What is the catch up charge and how does it affect me?

The catch up charge is relevant for Barristers who are required to prepare their accounts on the earnings basis.

Under the earnings basis, you include income as it is earned and expenditure as it is incurred. These accounts must show a “true and fair view” which means that, for most barristers, jobs completed or partially completed must be included as revenue earned regardless of whether they have been billed.

The catch up adjustment is calculated with reference to your aged debtors at the beginning of the period in which you commence to use the earnings basis. Rather than pay tax on all of these aged debtors in one year, the adjustment is taxed (usually evenly) over six or ten years, depending upon what date you first commenced in practice.

Without the catch up adjustment, the first year in which you are required to prepare accounts using the earnings basis would give rise to a significant increase in taxable income. This is primarily because the addition of fees unpaid at the end of the year would fall to be taxed with the fees actually received during that year. 

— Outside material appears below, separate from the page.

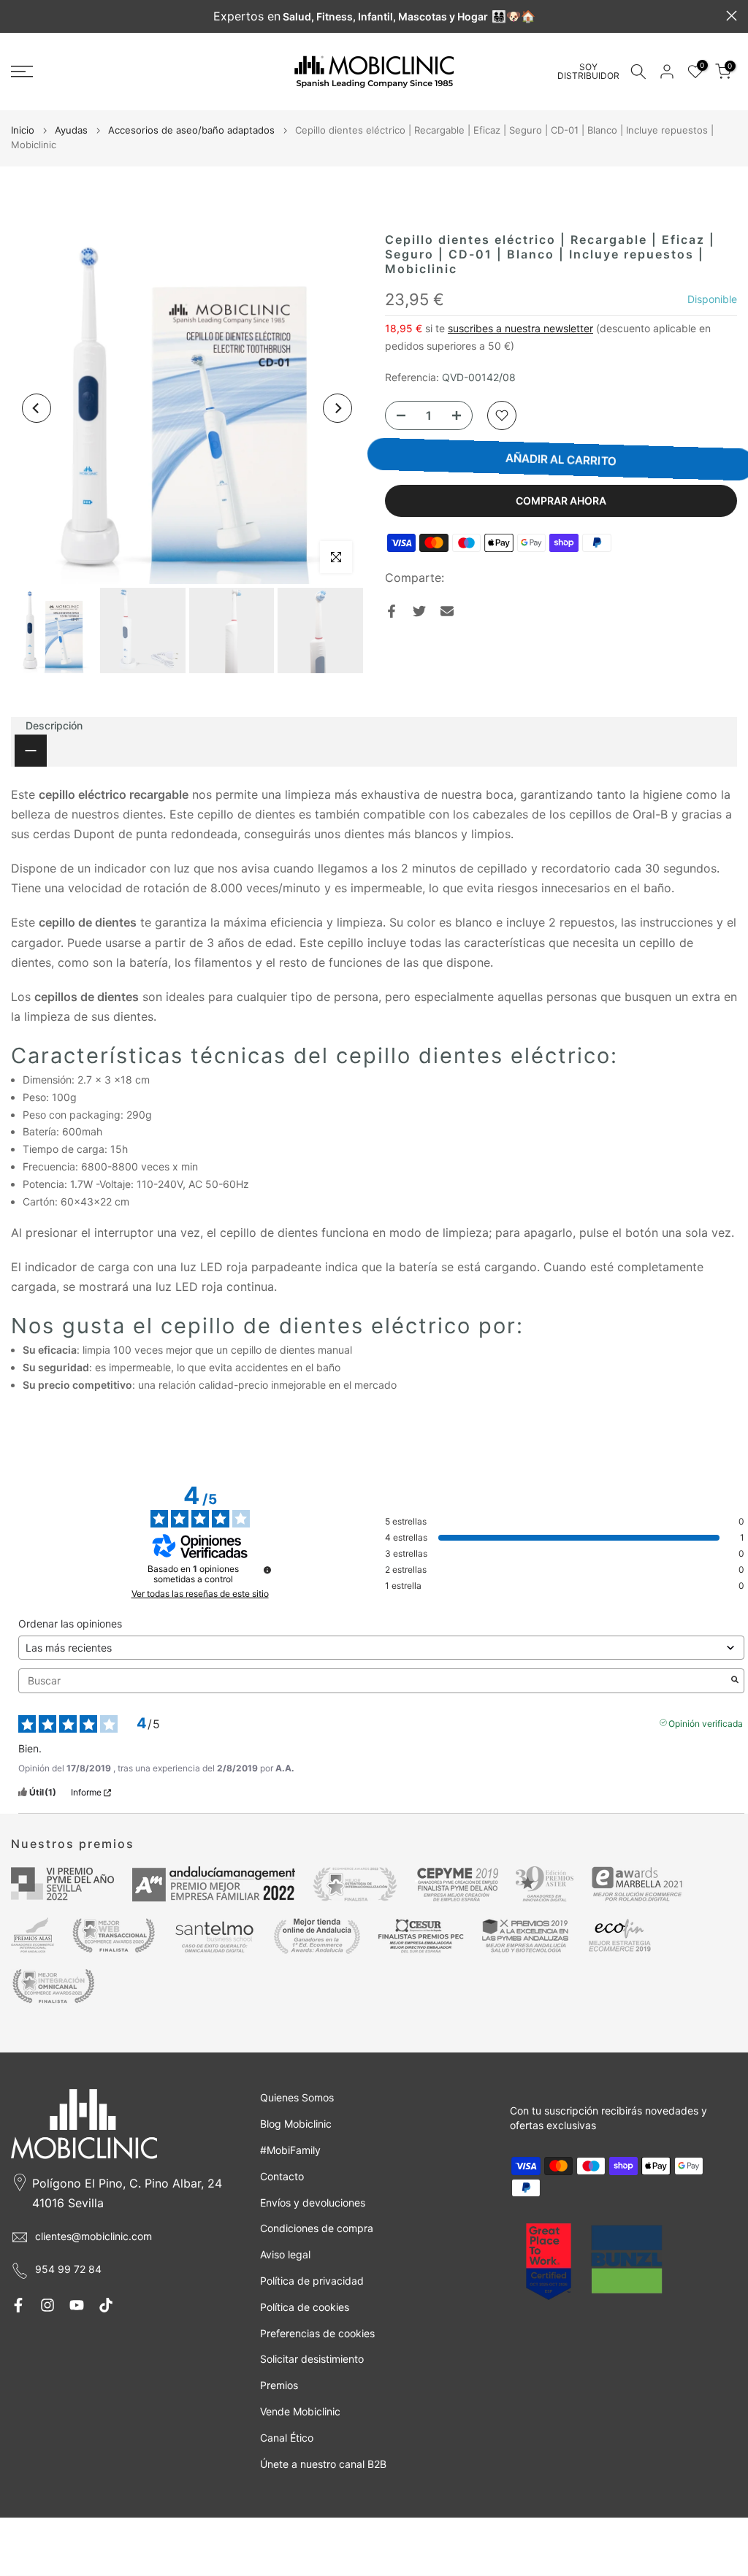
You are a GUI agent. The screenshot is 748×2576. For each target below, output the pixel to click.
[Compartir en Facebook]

In the year of transition, it is particularly important to calculate correctly the amounts to include for cases or briefs completed and partially completed; also to make correct adjustments for amounts billed that may not be received in full. We will calculate the catch up adjustment and charge for you. In certain circumstances it may be beneficial accelerate the payment of your catch up adjustment; we can explain if and when this could be of benefit to you.

This answer was last checked May 2017. This answer is for general guidance only. It provides an outline, and may not include points which are important in your case. You should not rely on this answer without taking individual advice based on the full facts of your case. The information given was correct at the time of release.